Continuing its commitment to serve those in the front lines, the FPIC has started another round of production and distribution of emergency foods, a three-month project from October to December 2020. It was through Dr. Anthony C. Sales, Department of Science and Technology (DOST) XI Regional Director and Ms. Maria Christina Brion Ramos, FPIC Center Manager that the new project has taken shape. This was immediately supported by Prof. Vicente Antonio Pijano III, Chancellor and Chief Operating Officer of PWC of Davao and Dr. Joyce Limbaga as project leader from the University of Southeastern Philippines (USeP). Operational fund for this project —“Production and Distribution of Emergency Foods for Front-liners and Selected Communities using FPIC-Davao Developed Technologies”— came from the Philippine Council for Agriculture, Aquatic and Natural Resources Research and Development under the DOST system.

Among the products the FPIC currently produces are those that help boost the human immune system. These are vacuum-fried squash chips, calamansi-ginger juice, calamansi-camote tops juice, and calamansi-blue ternate juice which are rich in vitamin C, anti-oxidants, and other essential nutrients. The team said that these products make ideal emergency foods because raw ingredients are not only easy to prepare but are readily available in the region.

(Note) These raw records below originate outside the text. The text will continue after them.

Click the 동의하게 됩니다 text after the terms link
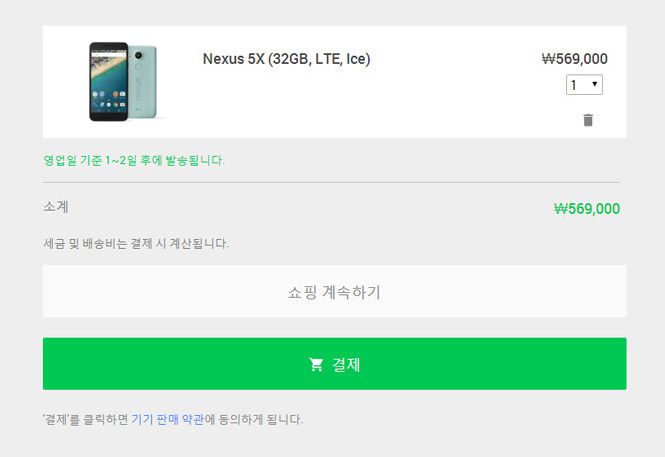The height and width of the screenshot is (457, 665). pyautogui.click(x=260, y=419)
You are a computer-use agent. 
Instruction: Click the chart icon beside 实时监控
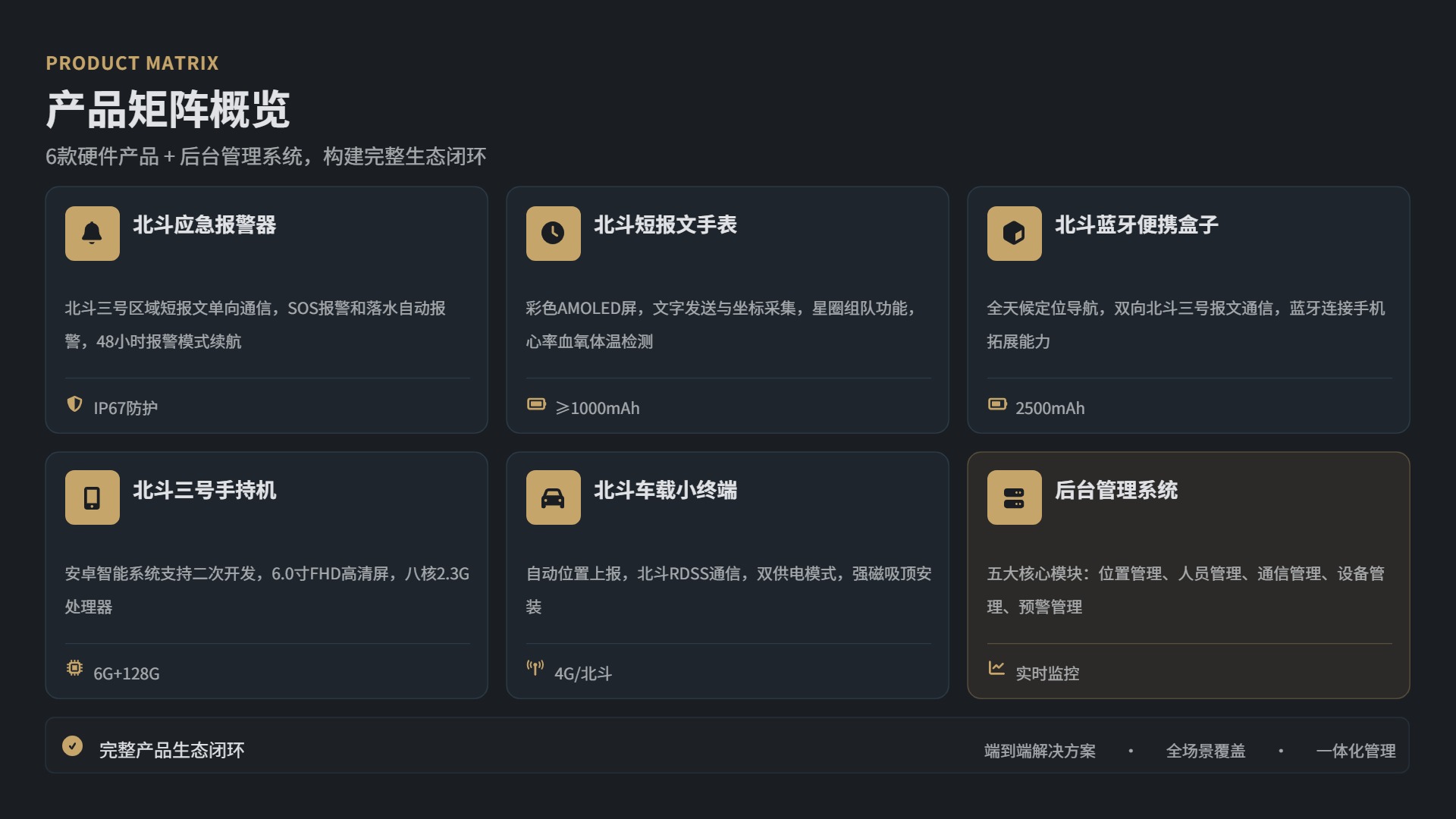pos(996,668)
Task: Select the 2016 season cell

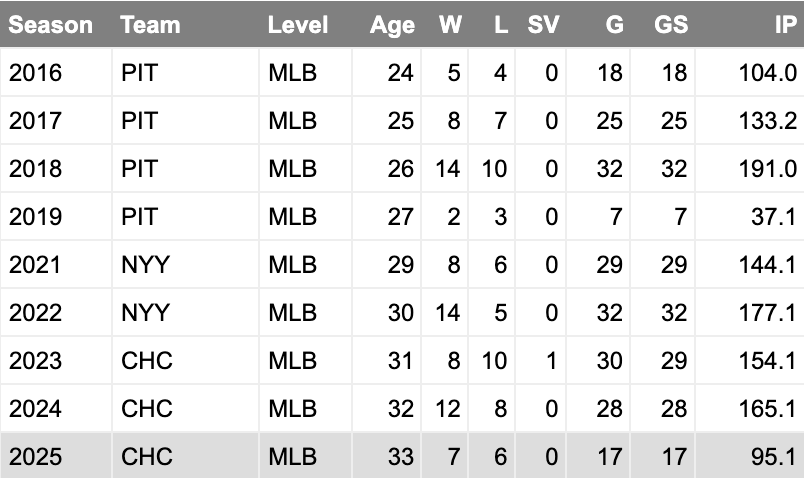Action: (56, 72)
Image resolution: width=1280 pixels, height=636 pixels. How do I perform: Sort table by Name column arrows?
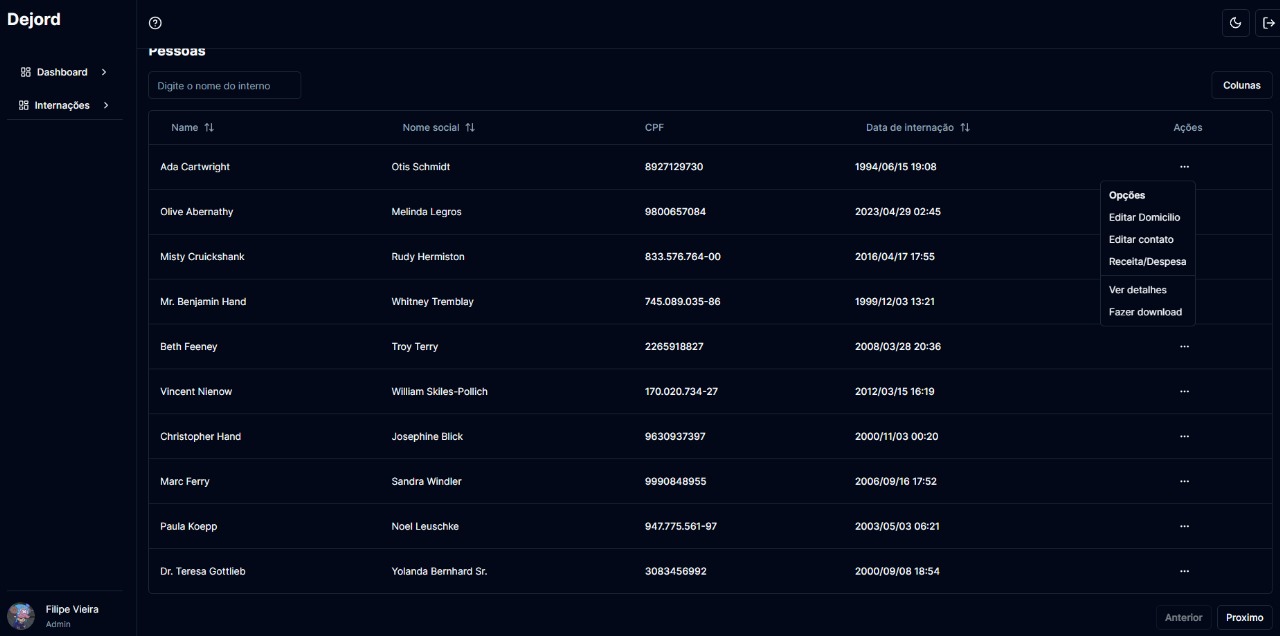click(209, 128)

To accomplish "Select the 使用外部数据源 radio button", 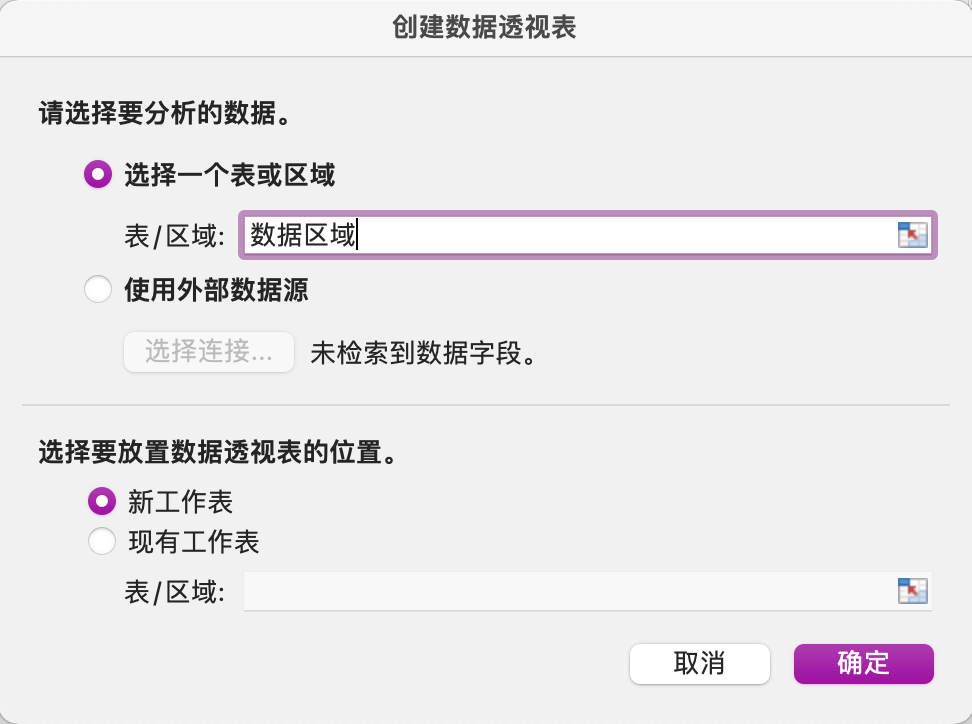I will (98, 290).
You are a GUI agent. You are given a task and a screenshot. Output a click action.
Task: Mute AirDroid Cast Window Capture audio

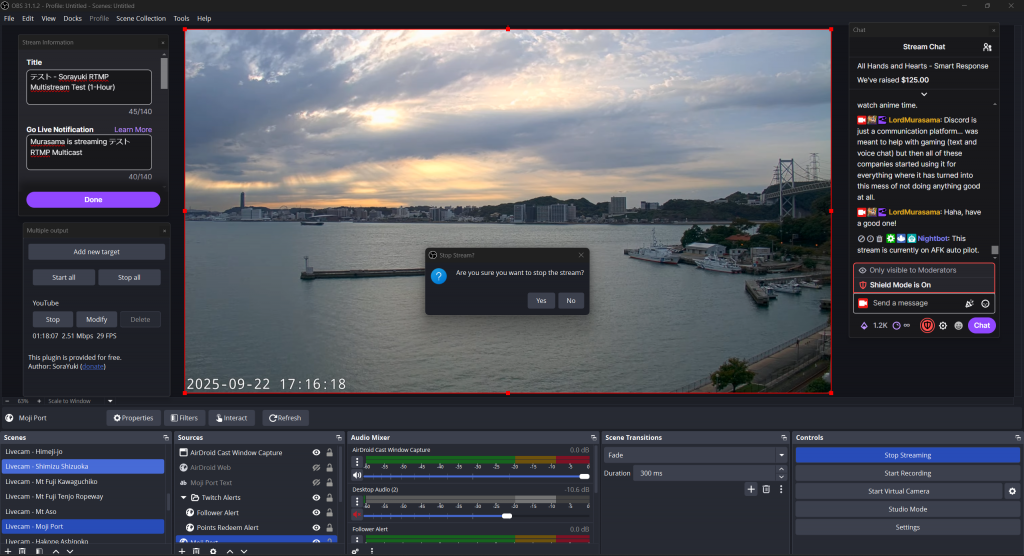[x=357, y=475]
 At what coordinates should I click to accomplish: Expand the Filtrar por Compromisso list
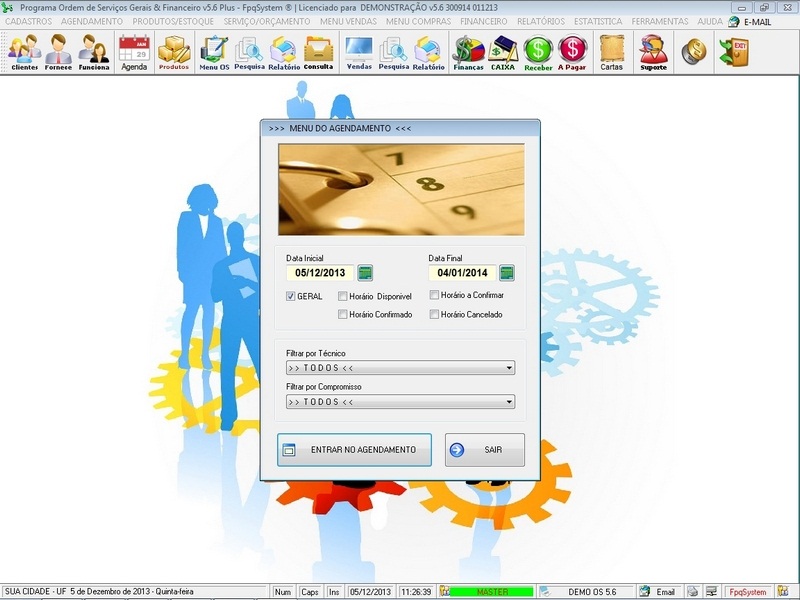point(507,401)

Aside from the mass production and distribution of products developed in FPIC-Davao, the project also capacitates staff from USeP and PWC on basic food handling practices and good manufacturing practices of emergency foods. It also makes use of indigenous raw materials from farmers in Davao Region leading to food security in Davao Region during pandemic, epidemic, or other calamities by providing safe, nutritious, and ready-to-eat emergency foods.

The production process is handled by the FPIC team composed of center manager Ms. Ma. Christina B. Ramos, senior science research specialist Maribeth A. Saporas, project assistant Hazel D. Prevendido, and equipment operator Alex O. Tino.


Recipients of the food products include medical and security frontliners, specifically the Tagum City Task Force, Davao Regional Medical Center, Southern Philippines Medical Center, and isolation facilities in Barangay Malagos in Calinan, UP-Mindanao in Mintal, La Vida Inn in Maa, RMC Gym in F. Torres St., Kapitan Tomas Elementary School in Ponciano St., Victoria Plaza Parking Lot in Bajada, and Mamay Inn in Damosa.

 As of 4 December 2020, the project team has distributed  2,046 sets of assorted ready-to-drink (RTD) beverages and  vacuum-fried squash chips. For three months (October to December), FPIC targets a weekly production of 600 bottles of juice and 600 packs of vacuum fried squash chips.

 The FPIC team and its partners look forward to extending the services to other marginalized communities as they, too, suffer greatly especially during crisis.